Pixel coordinate grounding data:
▶

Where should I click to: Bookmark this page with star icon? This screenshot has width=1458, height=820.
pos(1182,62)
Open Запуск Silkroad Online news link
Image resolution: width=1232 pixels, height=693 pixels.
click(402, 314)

◀
▶

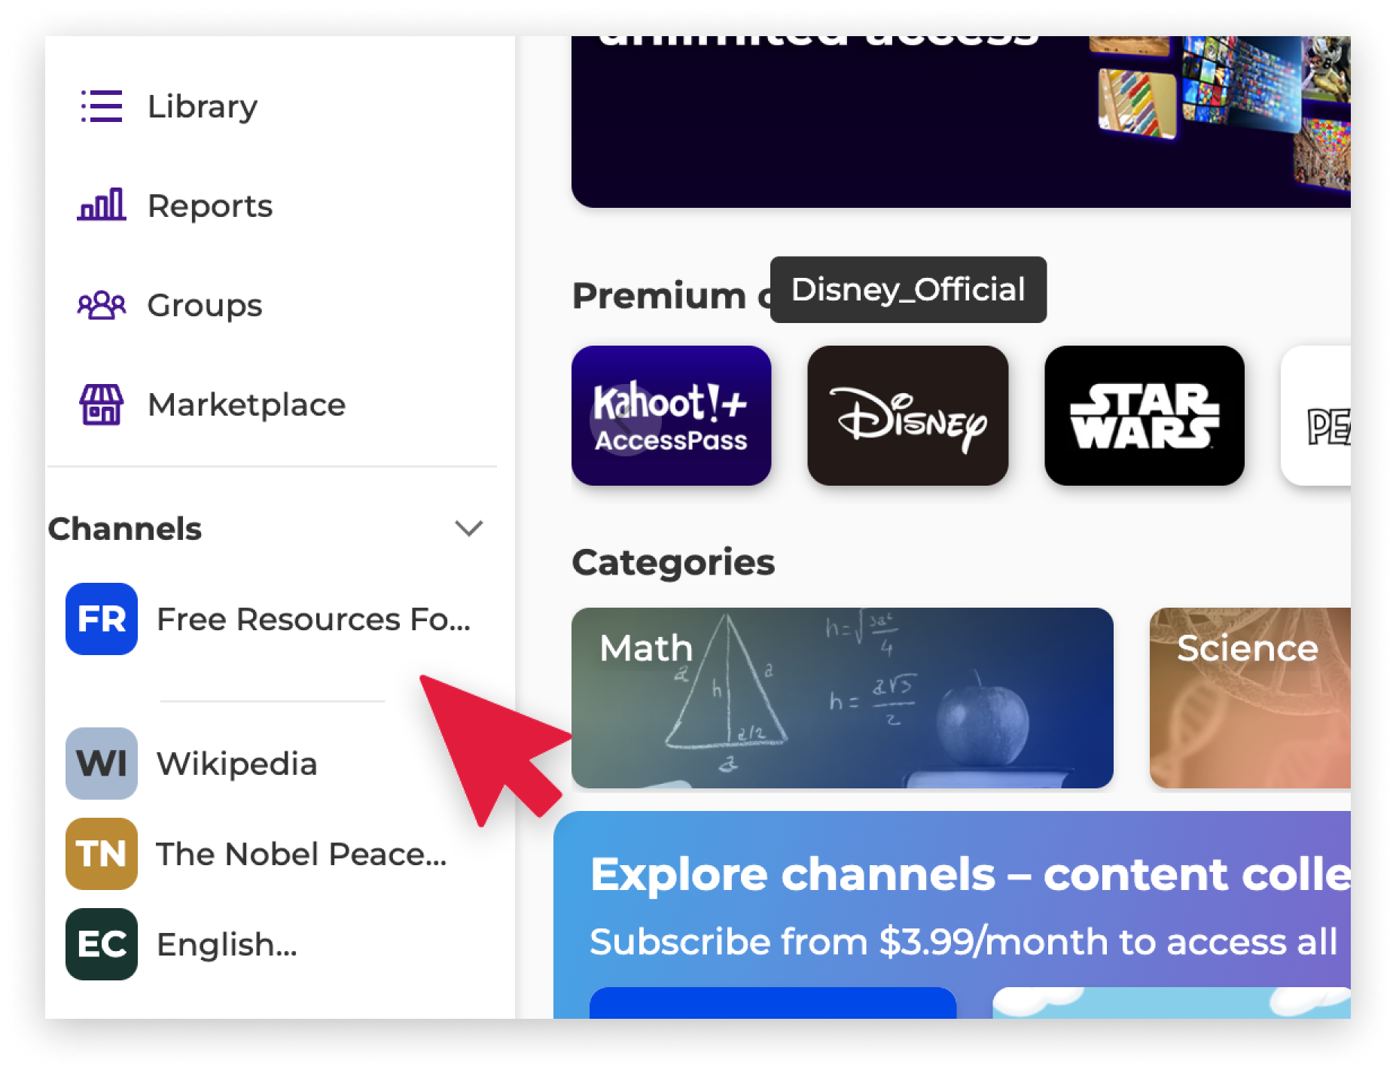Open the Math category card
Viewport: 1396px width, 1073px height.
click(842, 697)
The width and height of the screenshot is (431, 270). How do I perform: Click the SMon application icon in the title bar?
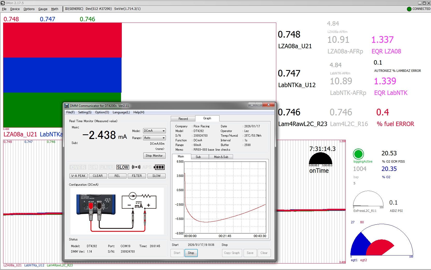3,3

◀
▶

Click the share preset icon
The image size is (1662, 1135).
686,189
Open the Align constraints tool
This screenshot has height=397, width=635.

◀

Take exactly the lines from the one containing "Open the Align constraints tool" through the one containing "This screenshot has height=397, width=635." in the data above, and output them with nothing added.

◆ Task solution
Open the Align constraints tool
This screenshot has height=397, width=635.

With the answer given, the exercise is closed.